FOREWORD: Since the books I read shape what I think, and therefore what my mind spills onto this blog, I’ve decided to begin posting memorable quotes from books that have impacted me most during my travels in South America. Any book that wins this V.I.P status is due to its uniqueness, ability to turn your perspective upside down, and power to transport you to worlds never before imagined—which is really the point in losing yourself in fiction anyway. Below are a few such paragraphs from Zorba the Greek. According to my father, it is also a famous movie but I have not yet seen it.
“We are little grubs, Zorba, minute grubs on the small leaf of a tremendous tree. This small leaf is Earth. The other leaves are the stars that you see moving at night. We make our way on this little leaf examining it anxiously and carefully. We smell it; it smells good or bad to us. We taste it and find it eatable. We beat on it and it cries out like a living thing.
Some men—the more intrepd ones—reach the edge of the leaf. From there we stretch out, gazing into chaos. We tremble. We guess what a frightening abyss lies beneath us. In the distance we can hear the noise of the other leaves of the tremendous tree, we feel sap rising from the roots to our leaf and our hearts swell. Bent thus over the awe-inspiring abyss, with all our bodies and all our souls, we tremble with terror. From that moment begins….
I stopped. I wanted to say “from that moment begins poetry,” but Zorba would not have undertood.”
“God changes his appearance every second. Blessed is the man who can recognize him in all his disguises. At one moment he is a glass of fresh water, the next your son bouncing on your knees or an enchanting woman, or perhaps merely a morning walk.”
“One night on a snow-covered Macedonian mountain a terrible wind arose. It shook the little hut where I had sheltered and tried to tip it over. But I had shored it up and strengthened it. I was sitting alone by the fire, laughing at and taunting the wind. ‘You won’t get into my little hut, brother! I shan’t open the door to you. You won’t put my fire out; you won’t tip my hut over!””

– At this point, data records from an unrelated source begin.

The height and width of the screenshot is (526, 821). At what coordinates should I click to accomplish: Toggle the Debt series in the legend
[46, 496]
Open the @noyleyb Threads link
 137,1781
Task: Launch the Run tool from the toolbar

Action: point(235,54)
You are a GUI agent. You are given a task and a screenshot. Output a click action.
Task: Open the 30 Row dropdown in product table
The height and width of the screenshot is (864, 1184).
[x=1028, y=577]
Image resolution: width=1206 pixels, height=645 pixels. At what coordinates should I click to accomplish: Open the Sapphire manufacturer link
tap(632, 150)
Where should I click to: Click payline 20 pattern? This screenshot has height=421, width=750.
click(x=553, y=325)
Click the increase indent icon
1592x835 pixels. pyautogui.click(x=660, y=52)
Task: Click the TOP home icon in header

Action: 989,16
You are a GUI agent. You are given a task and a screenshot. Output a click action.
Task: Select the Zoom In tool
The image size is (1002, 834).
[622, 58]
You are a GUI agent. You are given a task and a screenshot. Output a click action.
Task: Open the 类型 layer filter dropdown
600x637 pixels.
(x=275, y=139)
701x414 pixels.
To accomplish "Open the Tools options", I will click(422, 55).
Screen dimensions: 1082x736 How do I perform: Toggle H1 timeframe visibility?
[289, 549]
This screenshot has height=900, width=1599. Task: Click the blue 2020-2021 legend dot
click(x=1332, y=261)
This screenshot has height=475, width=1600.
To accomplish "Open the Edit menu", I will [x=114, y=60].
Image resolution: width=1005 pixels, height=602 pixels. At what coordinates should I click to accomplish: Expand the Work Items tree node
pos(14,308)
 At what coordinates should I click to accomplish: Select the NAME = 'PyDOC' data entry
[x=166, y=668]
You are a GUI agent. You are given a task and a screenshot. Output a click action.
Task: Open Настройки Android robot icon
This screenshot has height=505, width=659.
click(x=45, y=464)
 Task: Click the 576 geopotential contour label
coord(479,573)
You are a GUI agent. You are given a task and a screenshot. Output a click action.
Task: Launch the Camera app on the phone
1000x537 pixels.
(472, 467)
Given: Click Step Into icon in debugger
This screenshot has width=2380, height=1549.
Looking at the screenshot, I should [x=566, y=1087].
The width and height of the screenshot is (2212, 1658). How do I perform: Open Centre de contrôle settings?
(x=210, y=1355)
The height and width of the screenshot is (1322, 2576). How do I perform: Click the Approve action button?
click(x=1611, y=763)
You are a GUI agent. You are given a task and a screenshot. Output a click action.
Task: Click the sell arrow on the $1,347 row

In these few words of Zorba’s I had understood how men should behave and what tone they should adopt when addressing powerful but blind necessity.”
“No, you’re not free,” he said. “The string you’re tied to is perhaps no longer than other people’s. That’s all. You’re on a long piece of string, boss; you come and go, and think you’re free, but you never cut the string in two. And when people don’t cut that string….”
“I’ll cut it some day!” I said defiantly, because Zorba’s words had touched an open wound in me and hurt.
“It’s difficult, boss, very difficult. You have to risk everything! You need a touch of folly to do that; folly, d’you see? You have to risk everything! But you’ve got such a strong head, it’ll always get the better of you. A man’s head is like a grocer; it keeps accounts: I’ve paid so much and earned so much and that means a profit of this much or a loss of that much! The head’s a careful little shopkeeper; it never risks all it has, always keeps something in reserve. It never breaks the string. Ah no! It hangs on tight to it, the bastard! If the string slips out of its grasp, the head, poor devil, is lost, finished! But if man doesn’t break the string, tell me, what flavor is left in life? The flavor of camomile, weak camomile tea!”